• Colostrum feeding management impacts calf growth and future production: Timely intake (within 6 hours of life) of adequate amounts (4 quarts versus only 2 quarts) of colostrum impacts more than a calf’s immunity against disease. Besides IgGs that improve a calf’s immunity, colostrum and transition milk from the next few milkings contain various growth factors and cells that program future growth as a heifer and improve production later in life.
     
  • Colostrum intake improves bone growth and weight gain: Calves fed 4 quarts of colostrum show better bone growth resulting in an increase in hip height and weight gain in the first year of life. Calves fed more colostrum have higher survival rates through their second lactation. Bottom line—colostrum and transition milk fed the first 4 to 5 days of life impact more than the immunity of the calf and improves her future production and potential profitability.
     
  • Sex of fetus impacts dam’s production: First lactation heifers pregnant with a female fetus give more milk over their first 2 lactations compared to those pregnant with a male fetus.
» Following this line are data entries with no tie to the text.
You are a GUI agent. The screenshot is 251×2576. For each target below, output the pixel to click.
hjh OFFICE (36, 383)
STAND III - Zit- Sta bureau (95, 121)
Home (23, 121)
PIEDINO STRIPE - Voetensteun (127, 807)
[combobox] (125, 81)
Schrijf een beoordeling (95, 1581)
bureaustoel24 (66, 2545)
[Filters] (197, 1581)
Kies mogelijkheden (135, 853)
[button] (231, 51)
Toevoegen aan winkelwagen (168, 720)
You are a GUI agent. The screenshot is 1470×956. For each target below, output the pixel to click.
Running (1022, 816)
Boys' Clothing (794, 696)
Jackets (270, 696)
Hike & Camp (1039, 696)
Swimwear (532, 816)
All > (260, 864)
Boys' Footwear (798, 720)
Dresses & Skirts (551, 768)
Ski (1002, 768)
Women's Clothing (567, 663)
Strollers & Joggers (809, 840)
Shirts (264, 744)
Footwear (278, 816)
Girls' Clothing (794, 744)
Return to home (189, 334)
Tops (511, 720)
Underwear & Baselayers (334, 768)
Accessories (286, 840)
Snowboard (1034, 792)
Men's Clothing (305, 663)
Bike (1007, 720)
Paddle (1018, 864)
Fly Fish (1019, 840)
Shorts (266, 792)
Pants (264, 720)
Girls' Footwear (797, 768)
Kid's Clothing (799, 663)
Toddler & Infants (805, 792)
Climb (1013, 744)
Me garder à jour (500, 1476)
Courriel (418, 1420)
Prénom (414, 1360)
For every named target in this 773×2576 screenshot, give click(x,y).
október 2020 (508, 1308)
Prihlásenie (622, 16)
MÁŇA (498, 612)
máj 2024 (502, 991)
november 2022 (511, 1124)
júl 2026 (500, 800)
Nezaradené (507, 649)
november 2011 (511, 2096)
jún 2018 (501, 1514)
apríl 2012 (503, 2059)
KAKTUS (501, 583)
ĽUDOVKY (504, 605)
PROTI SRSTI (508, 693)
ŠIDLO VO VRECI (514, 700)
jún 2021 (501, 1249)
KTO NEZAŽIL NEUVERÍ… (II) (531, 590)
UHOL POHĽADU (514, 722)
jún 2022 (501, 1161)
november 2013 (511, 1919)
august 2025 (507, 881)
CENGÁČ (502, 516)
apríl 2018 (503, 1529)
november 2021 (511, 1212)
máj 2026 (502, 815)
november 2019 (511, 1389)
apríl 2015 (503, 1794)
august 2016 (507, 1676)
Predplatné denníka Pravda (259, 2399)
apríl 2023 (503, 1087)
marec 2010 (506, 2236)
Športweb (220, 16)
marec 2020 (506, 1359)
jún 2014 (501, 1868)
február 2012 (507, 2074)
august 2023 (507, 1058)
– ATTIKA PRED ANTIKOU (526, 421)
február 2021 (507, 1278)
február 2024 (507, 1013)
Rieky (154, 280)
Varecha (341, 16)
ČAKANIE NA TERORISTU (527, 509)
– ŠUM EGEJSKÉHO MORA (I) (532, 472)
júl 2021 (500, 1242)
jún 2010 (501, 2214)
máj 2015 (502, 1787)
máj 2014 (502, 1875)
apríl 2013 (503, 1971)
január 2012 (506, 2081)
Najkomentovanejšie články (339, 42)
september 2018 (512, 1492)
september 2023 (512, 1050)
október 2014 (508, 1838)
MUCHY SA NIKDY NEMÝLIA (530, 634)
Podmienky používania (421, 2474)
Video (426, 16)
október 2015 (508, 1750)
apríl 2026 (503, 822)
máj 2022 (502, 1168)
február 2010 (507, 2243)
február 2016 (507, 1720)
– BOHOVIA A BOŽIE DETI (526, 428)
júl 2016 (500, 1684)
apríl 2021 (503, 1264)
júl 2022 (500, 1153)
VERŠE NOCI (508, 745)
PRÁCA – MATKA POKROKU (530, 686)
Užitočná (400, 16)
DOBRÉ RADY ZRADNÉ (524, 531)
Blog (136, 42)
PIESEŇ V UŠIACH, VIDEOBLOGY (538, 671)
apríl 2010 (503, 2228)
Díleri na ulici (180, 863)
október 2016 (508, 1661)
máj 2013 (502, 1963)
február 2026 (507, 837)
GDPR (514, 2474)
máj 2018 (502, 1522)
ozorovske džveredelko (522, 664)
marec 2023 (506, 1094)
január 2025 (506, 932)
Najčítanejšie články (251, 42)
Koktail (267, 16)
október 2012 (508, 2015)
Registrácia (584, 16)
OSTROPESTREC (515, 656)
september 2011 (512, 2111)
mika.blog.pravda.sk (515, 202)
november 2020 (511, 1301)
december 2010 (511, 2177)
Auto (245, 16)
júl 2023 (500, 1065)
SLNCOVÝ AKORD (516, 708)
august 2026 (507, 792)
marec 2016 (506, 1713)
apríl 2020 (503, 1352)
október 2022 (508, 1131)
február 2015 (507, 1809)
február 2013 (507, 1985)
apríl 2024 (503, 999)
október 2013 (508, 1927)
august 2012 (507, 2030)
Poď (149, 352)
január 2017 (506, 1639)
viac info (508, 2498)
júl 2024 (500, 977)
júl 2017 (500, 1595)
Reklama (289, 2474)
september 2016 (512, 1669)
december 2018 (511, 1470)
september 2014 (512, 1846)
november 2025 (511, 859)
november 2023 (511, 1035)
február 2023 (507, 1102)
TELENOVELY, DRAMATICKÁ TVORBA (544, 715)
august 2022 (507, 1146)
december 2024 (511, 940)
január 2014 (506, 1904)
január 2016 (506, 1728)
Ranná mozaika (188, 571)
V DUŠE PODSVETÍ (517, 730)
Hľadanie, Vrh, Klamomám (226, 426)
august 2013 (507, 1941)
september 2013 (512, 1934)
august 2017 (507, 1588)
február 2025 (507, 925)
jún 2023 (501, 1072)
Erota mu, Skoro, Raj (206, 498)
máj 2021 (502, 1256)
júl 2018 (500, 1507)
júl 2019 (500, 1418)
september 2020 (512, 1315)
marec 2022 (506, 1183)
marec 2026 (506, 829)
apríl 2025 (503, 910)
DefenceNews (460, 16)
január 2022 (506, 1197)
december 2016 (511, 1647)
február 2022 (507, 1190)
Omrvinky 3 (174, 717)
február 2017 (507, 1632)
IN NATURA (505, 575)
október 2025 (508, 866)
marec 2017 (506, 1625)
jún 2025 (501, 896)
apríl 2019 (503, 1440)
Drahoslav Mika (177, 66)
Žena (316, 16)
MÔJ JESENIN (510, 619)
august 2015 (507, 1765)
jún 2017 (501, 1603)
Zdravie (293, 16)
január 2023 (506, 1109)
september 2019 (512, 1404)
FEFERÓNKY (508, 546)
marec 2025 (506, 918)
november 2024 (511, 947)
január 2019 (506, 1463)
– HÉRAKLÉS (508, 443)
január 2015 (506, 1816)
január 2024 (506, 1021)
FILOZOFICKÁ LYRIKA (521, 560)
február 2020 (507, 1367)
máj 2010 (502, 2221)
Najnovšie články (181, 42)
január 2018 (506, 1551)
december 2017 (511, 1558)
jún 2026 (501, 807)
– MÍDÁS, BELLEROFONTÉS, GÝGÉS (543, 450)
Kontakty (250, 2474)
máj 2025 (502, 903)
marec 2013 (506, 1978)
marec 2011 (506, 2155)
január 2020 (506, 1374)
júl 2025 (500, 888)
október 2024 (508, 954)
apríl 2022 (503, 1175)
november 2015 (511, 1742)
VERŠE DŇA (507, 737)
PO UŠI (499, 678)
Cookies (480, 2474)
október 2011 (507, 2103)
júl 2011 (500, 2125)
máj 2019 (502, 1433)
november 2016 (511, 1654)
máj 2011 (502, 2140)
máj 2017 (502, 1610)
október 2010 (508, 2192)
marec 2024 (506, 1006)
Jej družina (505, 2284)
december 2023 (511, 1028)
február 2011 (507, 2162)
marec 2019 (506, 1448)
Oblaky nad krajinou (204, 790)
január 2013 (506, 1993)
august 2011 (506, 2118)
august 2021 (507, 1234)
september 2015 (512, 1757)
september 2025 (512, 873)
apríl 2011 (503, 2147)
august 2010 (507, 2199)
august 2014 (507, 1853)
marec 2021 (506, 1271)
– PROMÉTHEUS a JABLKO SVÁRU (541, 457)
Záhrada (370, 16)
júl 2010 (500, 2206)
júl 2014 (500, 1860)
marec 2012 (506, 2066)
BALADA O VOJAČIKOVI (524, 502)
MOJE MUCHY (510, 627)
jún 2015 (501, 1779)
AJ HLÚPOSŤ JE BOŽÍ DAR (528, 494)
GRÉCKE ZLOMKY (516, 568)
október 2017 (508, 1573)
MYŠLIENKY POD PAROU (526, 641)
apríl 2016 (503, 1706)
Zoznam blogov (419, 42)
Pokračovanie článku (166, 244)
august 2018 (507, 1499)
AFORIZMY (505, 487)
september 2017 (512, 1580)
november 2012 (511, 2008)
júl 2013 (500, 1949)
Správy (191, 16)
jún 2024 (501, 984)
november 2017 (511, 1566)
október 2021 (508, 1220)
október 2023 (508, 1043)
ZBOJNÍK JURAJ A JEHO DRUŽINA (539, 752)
One trial showed a 980 lbs increased production over the first 2 lactations when pregnant to a female fetus.
     
  • Dry cow and pre-fresh feeding programs impact calves: We are learning more about the role of nutrients fed to the dam and the resulting positive changes in performance of the fetus as she develops into a cow entering the herd. For example, feeding ruminally protected choline to the dam may increase the absorption of immunoglobulins in the calf. As more research results become available, we will learn more about how we can “program” a calf through nutritional interventions of her dam.
     
  • Dr. Van Amburgh’s calf feeding recommendations: Given the choice, feeding fresh colostrum to a calf provides some components (leucocytes) that do not survive freezing or pasteurization. To increase the amount of growth factors and other cells found in colostrum and milk the first few days after calving, Dr. Van Amburgh recommends:
     
         - First feeding within 6 hours of life - 4 quarts for large breeds
         - At 12 hours - first milking colostrum
         - Day 2- second milking colostrum
         - Days 3 and 4 - third and fourth milking colostrum 

*Material was presented by Dr. Mike Van Amburgh in a webinar “Successfully Developing a High-Performing Heifer”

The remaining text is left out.